* **WHAT TO PRODUCE**:
Extract each line of the data below that contains the string "Open", treating uppercase and lowercase letters as different.

* **INPUT**:

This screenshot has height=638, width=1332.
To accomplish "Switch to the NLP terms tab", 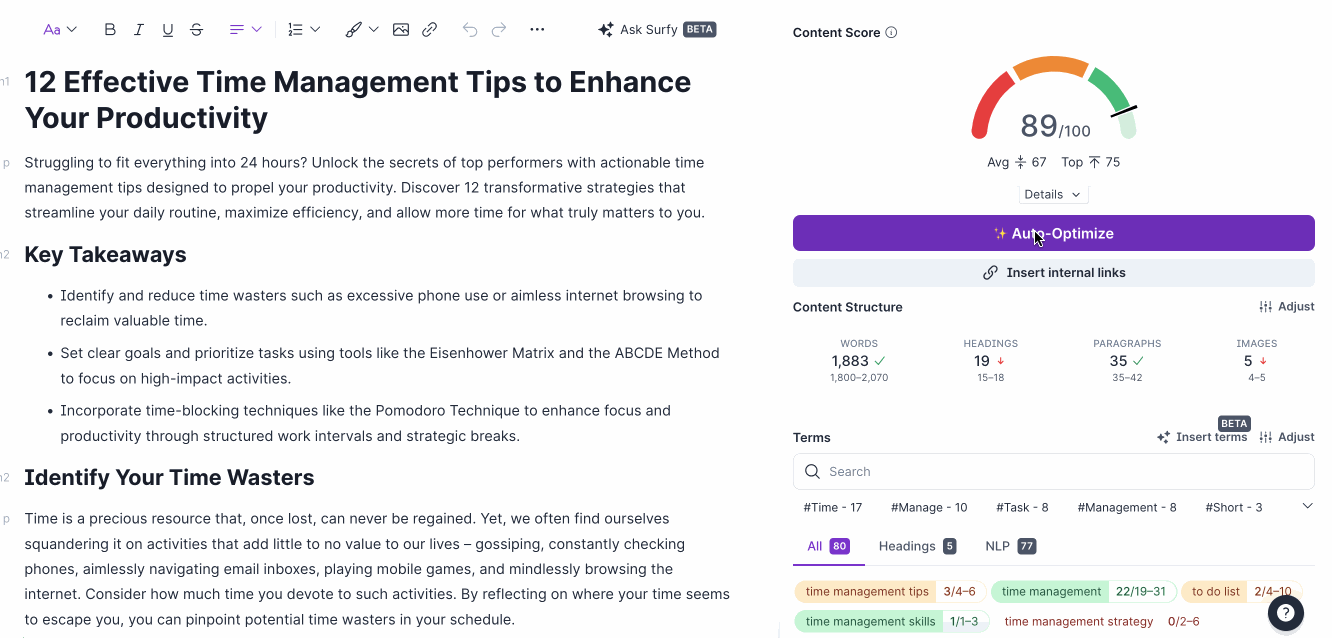I will (x=1010, y=546).
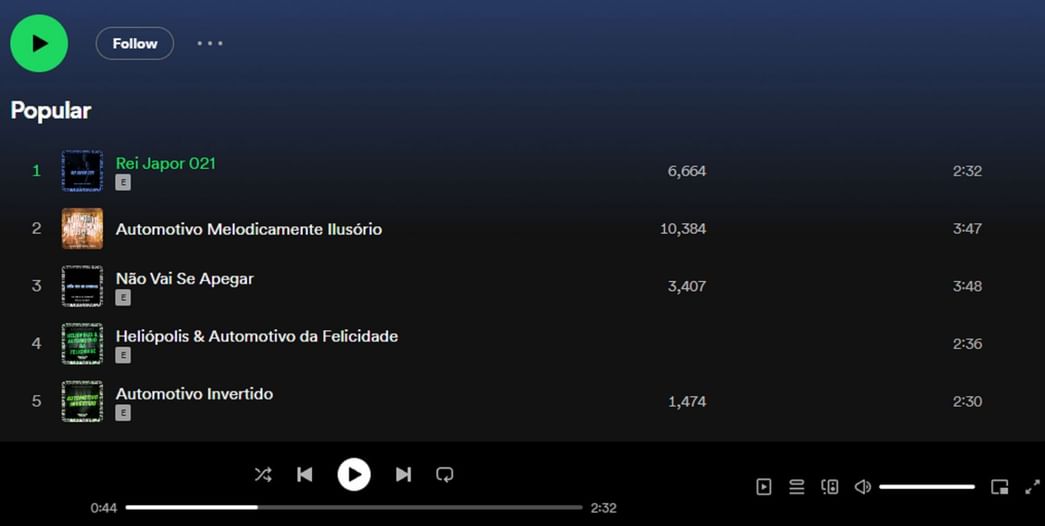Screen dimensions: 1045x526
Task: Open the miniplayer
Action: click(1000, 487)
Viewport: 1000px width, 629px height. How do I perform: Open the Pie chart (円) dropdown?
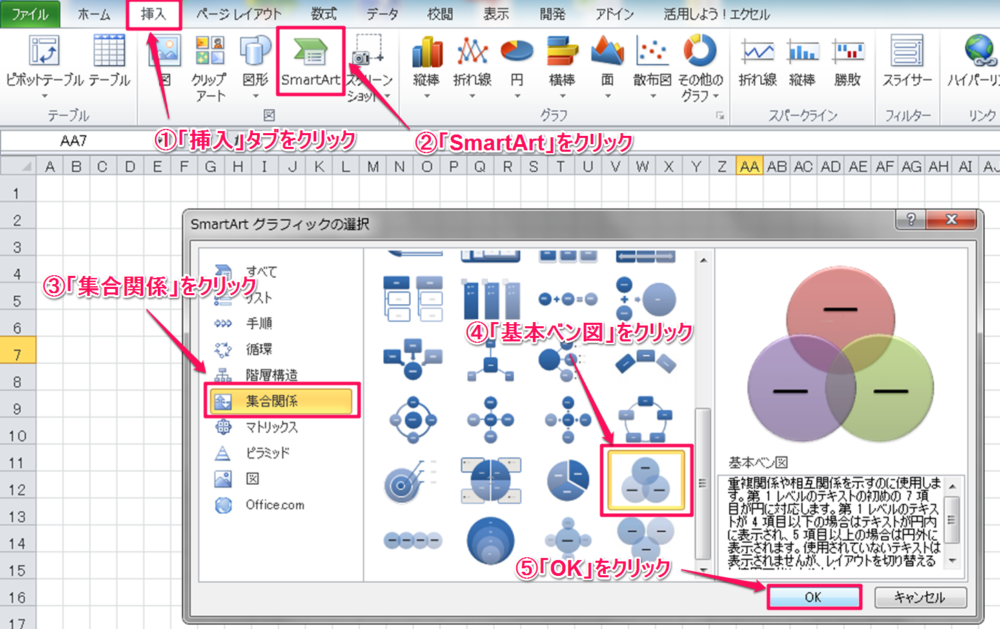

* **COMPLETE OUTPUT**:
Task: Open the miniplayer
Viewport: 1000px width, 629px height. How do I perform: Open the Pie chart (円) dropdown?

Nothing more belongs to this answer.